A Git Workflow for Managing Long-Running Upgrades — Sympolymathesy, by Chris Krycho

Assumed audience: Other software developers who have to manage the complexity of long-running upgrade branches.

Overview

When working with long-running projects (like difficult dependency upgrades), it’s helpful to land as many changes as possible on the main development branch instead of landing them all at once in a big bang. In at least some cases, we can accomplish this by making good use of the capabilities of distributed version control systems (DVCSs) like Git: clones, remotes, cherry-picking, and branches.

Motivation

Large software dependency upgrades — whether landing a new version of the dependency, or opting into new behavior by toggling feature flags — often involves making a lot of changes across an application. Perhaps there are formally breaking changes; perhaps your app was using private API; perhaps there are just subtle changes in the unspecified behavior of the app which you were incidentally relying on. Whatever the reason, it’s often the case that landing an upgrade against any sufficiently large code base is a long-running task which requires many changes to existing code.

There are two basic ways to make those kinds of changes:

make all of them in a single long-lived branch, with the change at the root of that branch, and merge it all into the main development branch at the end
make as many as possible in small changes against the main development, landing as few as possible alongside the upgrade

When I’m making these changes, I strongly favor the second approach for several reasons.

First, and most importantly, it minimizes the risk of the final merge breaking things and having to be reverted. If there are a lot of changes, even genuinely great test coverage won’t necessarily guarantee you’ve covered every scenario. Splitting out the changes makes it much easier to identify if it was the upgrade itself that caused little variations in behavior, or if it was another change you made along the way.

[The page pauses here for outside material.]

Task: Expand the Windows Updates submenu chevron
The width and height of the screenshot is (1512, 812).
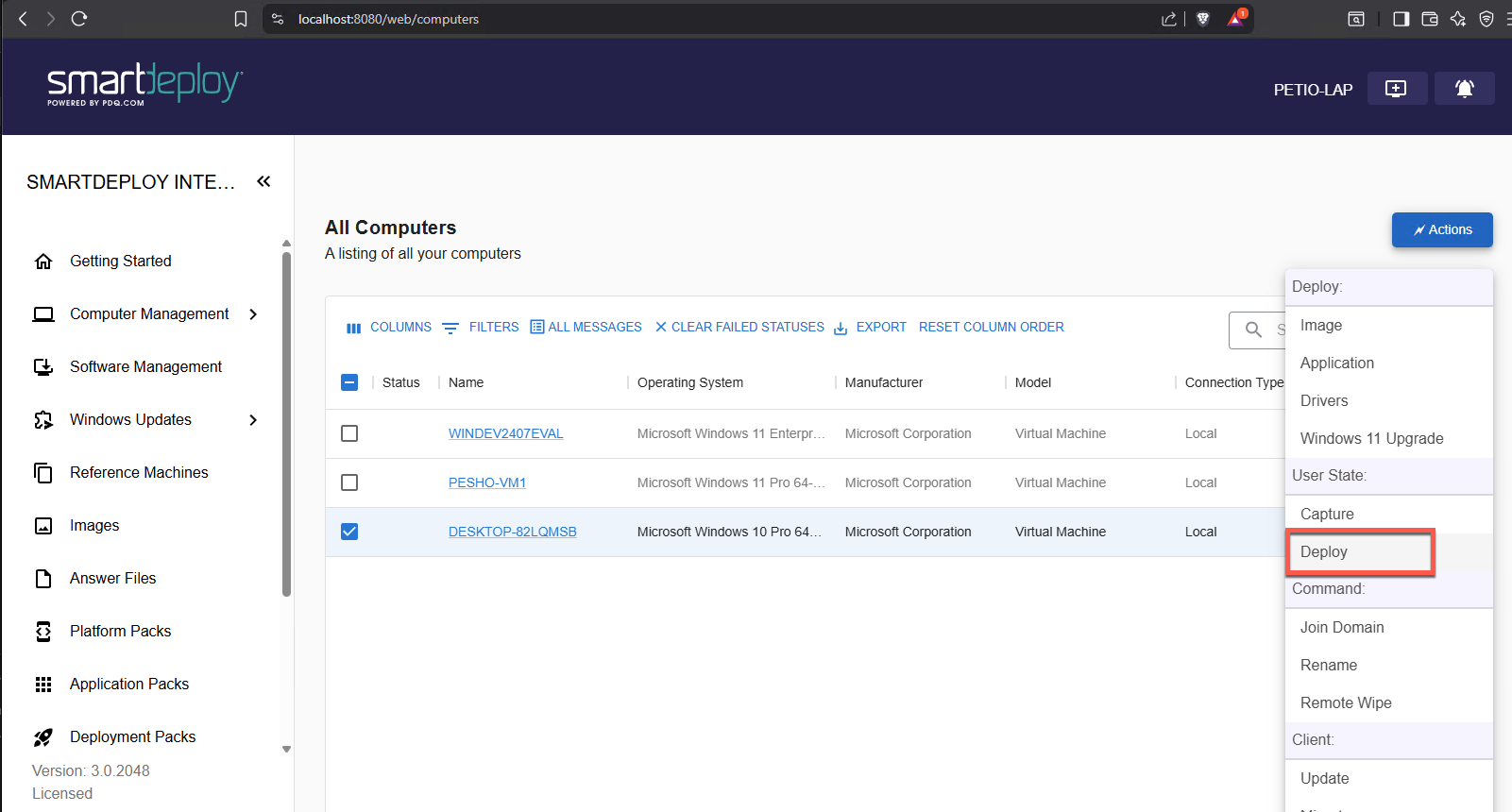Action: (253, 420)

Second, it decreases the difficulty of keeping the branch up to date and working. This may not matter much if you’re the only one working on a project (though even there, everything above still applies). If you’re working with others, however, and they’re continuing to make changes to the same code base, keeping in sync becomes more difficult in proportion to the number of changes you’ve made and the rate of change in the code base at large. Every change someone else makes is a change you have to merge into your branch and verify again that nothing is broken. That’s hard enough if those are in the same modules you’re working with; it becomes even more complicated if they’re just in modules your changes interact with, where subtle misalignments can creep in over time.

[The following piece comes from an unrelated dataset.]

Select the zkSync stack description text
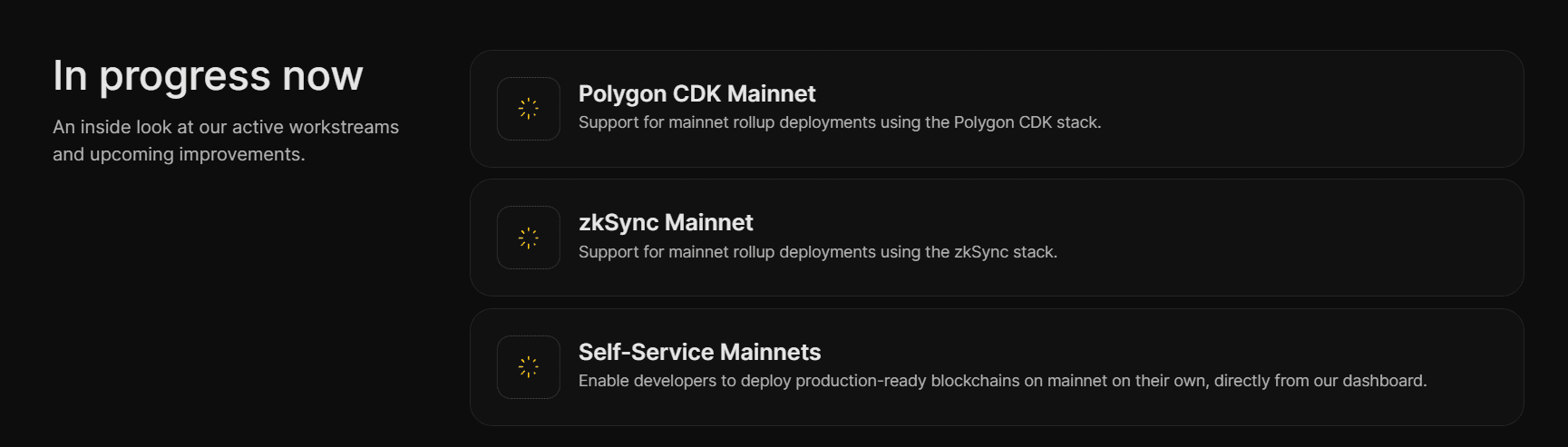Image resolution: width=1568 pixels, height=447 pixels. pos(818,252)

For the rest of this post, I want to share a practical mechanic I use for actually accomplishing this (in Git, but you can apply the exact same ideas in Mercurial or other version control systems).

Implementation

The key to making this work well is taking advantage of modern distributed version control systems’ ability to have multiple full¹ copies of the repository and that there is no absolute single source of truth (even if your organization, like most, tends to operate as though a particular copy is the source of truth).

Setup

First up, I create two clones of the repository. If these are long lived, I’ll often name them both for the name of the project, but with -alt tacked onto the end of one of them. For example, if I were working on a project named new-horizons,² I’d have new-horizons and new-horizons-alt.³

Once I have both of them cloned, I take advantage of the fact that Git will happily let you have as many “remotes” as you like. A “remote” is just Git’s name for a copy of the repository that is somewhere else than the copy you’re working with. Most of the time, that remote is someplace like GitHub or GitLab or Bitbucket or some internal-to-our-company Git server. It doesn’t have to be, though. It can also be another copy on disk!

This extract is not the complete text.